Three weeks after Theresa May called a snap general election on Brexit, challenging all political parties to set out their proposals for leaving the EU, she has still failed to do so herself.
Virtually all she has done so far is to spell out her red lines: no free movement and no recognition of the jurisdiction of the European Court of Justice, once the UK has left. That means Britain must leave the EU single market, and the customs union, not to mention the Euratom nuclear energy agency, and a whole host of EU regulatory bodies that are subject to ECJ oversight.
The only positive things she has said about the future are either platitudes, or wishful thinking. She wants “a deep and special partnership between a strong and successful European Union and a United Kingdom that is free to chart its own way in the world”. The UK will “regain control of our own money, of our own laws and our own borders”, leaving it free to strike trade deals with the rest of the world.

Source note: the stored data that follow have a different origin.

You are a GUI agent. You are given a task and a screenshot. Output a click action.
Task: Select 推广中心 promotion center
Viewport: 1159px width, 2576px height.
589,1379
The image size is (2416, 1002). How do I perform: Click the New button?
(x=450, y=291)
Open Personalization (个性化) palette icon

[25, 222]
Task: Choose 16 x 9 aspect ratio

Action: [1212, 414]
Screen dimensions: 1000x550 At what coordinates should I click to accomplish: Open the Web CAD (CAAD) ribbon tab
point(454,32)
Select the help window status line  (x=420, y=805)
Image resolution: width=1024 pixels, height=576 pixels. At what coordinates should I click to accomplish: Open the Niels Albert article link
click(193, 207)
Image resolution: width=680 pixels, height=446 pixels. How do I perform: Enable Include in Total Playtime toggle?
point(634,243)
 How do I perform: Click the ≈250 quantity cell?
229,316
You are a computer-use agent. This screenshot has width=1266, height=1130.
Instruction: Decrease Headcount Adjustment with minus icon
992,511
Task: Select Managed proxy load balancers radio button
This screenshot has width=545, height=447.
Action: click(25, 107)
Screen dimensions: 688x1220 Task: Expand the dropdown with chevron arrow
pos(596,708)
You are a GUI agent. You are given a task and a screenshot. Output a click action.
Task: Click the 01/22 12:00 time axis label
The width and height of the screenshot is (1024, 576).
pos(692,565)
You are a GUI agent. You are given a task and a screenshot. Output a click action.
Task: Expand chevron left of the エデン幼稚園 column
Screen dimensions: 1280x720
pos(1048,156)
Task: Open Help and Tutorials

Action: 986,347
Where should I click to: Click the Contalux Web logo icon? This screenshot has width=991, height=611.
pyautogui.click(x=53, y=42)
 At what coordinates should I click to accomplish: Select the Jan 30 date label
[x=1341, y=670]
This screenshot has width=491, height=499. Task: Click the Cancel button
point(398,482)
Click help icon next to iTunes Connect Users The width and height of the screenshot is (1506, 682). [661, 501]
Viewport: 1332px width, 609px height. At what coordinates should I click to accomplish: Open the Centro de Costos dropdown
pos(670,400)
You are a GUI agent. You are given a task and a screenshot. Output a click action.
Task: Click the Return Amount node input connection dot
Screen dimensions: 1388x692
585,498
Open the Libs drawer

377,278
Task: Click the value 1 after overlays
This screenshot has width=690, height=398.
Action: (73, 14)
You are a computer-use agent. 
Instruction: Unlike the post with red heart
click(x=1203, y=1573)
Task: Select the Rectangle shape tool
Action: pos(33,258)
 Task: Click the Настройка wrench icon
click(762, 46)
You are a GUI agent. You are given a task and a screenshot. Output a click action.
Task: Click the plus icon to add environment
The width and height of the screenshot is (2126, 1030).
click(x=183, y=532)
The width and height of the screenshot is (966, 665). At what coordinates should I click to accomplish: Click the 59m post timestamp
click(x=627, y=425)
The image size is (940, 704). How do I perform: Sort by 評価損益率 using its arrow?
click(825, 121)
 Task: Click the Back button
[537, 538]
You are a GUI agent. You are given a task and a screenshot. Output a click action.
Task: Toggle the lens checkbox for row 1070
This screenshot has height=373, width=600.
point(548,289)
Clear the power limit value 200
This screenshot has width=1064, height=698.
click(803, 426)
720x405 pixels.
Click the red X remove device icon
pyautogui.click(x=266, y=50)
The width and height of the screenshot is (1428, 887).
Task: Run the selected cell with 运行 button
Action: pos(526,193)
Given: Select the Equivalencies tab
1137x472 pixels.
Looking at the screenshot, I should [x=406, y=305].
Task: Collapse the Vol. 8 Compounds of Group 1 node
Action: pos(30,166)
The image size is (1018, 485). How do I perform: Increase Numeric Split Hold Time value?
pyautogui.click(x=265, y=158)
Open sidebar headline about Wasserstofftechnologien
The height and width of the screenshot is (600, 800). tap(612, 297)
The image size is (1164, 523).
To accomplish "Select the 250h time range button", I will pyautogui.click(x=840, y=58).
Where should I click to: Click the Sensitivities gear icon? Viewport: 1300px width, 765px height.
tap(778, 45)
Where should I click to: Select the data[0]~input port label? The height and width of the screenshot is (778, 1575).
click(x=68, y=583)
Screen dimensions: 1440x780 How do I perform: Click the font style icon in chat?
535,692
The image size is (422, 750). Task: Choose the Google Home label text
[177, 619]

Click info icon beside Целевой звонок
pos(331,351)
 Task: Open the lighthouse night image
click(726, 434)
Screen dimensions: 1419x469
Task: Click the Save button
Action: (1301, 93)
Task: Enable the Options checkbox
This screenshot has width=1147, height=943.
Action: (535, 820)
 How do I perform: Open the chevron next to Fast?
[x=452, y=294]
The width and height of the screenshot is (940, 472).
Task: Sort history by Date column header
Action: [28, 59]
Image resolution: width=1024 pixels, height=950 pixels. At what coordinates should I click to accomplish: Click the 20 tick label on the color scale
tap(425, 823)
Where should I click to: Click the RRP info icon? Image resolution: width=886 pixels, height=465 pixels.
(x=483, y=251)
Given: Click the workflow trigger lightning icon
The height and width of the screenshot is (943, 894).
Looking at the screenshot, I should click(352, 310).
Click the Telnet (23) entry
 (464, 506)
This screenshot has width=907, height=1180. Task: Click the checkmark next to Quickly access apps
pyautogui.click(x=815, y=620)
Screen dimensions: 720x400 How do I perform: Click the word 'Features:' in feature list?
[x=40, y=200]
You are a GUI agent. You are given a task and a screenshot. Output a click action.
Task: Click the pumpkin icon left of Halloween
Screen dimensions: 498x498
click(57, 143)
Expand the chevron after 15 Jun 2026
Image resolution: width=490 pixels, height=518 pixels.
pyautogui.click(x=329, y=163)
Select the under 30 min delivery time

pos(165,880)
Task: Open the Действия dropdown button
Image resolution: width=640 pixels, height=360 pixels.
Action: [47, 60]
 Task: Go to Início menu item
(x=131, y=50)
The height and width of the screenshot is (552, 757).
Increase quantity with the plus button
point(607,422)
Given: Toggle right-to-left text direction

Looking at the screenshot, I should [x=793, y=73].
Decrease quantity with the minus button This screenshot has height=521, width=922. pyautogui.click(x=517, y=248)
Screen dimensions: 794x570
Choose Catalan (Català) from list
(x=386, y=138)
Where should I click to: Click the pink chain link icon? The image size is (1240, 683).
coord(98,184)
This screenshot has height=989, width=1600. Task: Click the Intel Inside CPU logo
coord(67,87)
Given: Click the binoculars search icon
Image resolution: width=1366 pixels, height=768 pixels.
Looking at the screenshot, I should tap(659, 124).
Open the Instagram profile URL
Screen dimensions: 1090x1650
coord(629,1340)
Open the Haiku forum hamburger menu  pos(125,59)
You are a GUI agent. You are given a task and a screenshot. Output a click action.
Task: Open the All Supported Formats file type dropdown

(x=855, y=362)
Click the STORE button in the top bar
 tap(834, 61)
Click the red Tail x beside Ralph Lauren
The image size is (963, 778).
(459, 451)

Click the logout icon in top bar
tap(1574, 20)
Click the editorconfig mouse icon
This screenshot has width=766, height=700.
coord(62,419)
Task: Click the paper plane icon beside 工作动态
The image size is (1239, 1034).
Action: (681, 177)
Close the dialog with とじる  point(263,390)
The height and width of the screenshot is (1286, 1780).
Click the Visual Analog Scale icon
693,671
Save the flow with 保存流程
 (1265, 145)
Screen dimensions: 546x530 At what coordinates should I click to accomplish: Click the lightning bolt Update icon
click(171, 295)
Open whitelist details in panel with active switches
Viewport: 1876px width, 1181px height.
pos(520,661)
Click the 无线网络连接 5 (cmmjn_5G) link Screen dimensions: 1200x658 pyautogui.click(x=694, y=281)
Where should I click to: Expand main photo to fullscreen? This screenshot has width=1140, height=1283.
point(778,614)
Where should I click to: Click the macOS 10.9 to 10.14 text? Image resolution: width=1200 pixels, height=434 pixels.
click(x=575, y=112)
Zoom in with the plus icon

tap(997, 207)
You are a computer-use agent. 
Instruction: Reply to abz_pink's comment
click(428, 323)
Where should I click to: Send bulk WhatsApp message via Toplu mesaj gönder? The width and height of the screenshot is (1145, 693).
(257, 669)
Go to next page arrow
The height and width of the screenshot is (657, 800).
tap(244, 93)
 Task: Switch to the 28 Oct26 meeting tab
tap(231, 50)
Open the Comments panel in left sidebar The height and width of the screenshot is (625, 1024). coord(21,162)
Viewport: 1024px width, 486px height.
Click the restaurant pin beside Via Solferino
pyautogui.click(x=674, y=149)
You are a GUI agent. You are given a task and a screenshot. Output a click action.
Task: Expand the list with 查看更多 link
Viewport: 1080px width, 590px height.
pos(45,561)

The prime minister has also promised a swift agreement to guarantee the future rights of EU citizens in Britain, and British citizens in the rest of the EU, without spelling out what that may mean. She has expressed scepticism – although not entirely dismissed – about the need for the UK to settle its financial accounts with its EU partners before leaving.
She says she has the “right plan for negotiating our new relationship with Europe,” but she has told neither her electors, nor her negotiating partners in the EU, what that is.
Meanwhile we have heard that talks with Jean-Claude Juncker did not go well, while May has declared at other times, with terrifying insouciance, that “no deal is better than a bad deal”. No wonder that UK exporters and finance houses are starting to plan for a “cliff edge” crash. As for the UK electorate, they are being asked to vote for a pig in a poke.
The trouble is that Jeremy Corbyn is too confused about his own position to hold her to account. In a speech yesterday morning the leader of the opposition insisted that the outcome of the UK referendum was “settled”. However, later the same day in an interview with the BBC’s Laura Kuenssberg, he refused to say – six times – whether there were any circumstances in which he – as prime minister – would abandon the Brexit process and opt to remain in the EU. He has never been more than lukewarm about the EU, and now he is torn between voters in the Labour’s northern industrial heartlands who favoured Brexit and those in metropolitan areas who heavily supported Remain.
Consequently he fails to challenge May to provide details of her Brexit plan. He leaves everyone utterly confused as to whether he is a closet Brexiter or a secret Remainer. He could not even bring himself to say that if there were no deal, he would refuse to accept it. The benighted British voters are being asked to choose between May’s utter vacuousness and Corbyn’s total confusion.
Edited by Alex Spillius
Of course when you are a poker game for immense stakes it is simply obvious that you tell everybody at the table before hand what you are about to do! Do try not to be so childishly naive in your writings.
Jason,
A game of poker is between private individuals with only their reputations or money at stake. This is not even a negotiation between private commercial companies, it involves the interests of all British citizens and businesses, what we want and what we hope for. Therefore we have a right to know which rights are potentially being negotiated away.
The irony is that the EU package will have to be ratified not only by the European Parliament, but the 27 member states’ parliaments, and even regional parliaments such as Flanders and Wallonia in Belgium. So you are saying to keep everything secretive, whilst its all going to be scrutinised by all these assemblies. The reason the May Government wants to keep everything secret is so that in the meantime they can keep using these vague cliches and platitudes, in the hope they don’t get found out before the deed is done.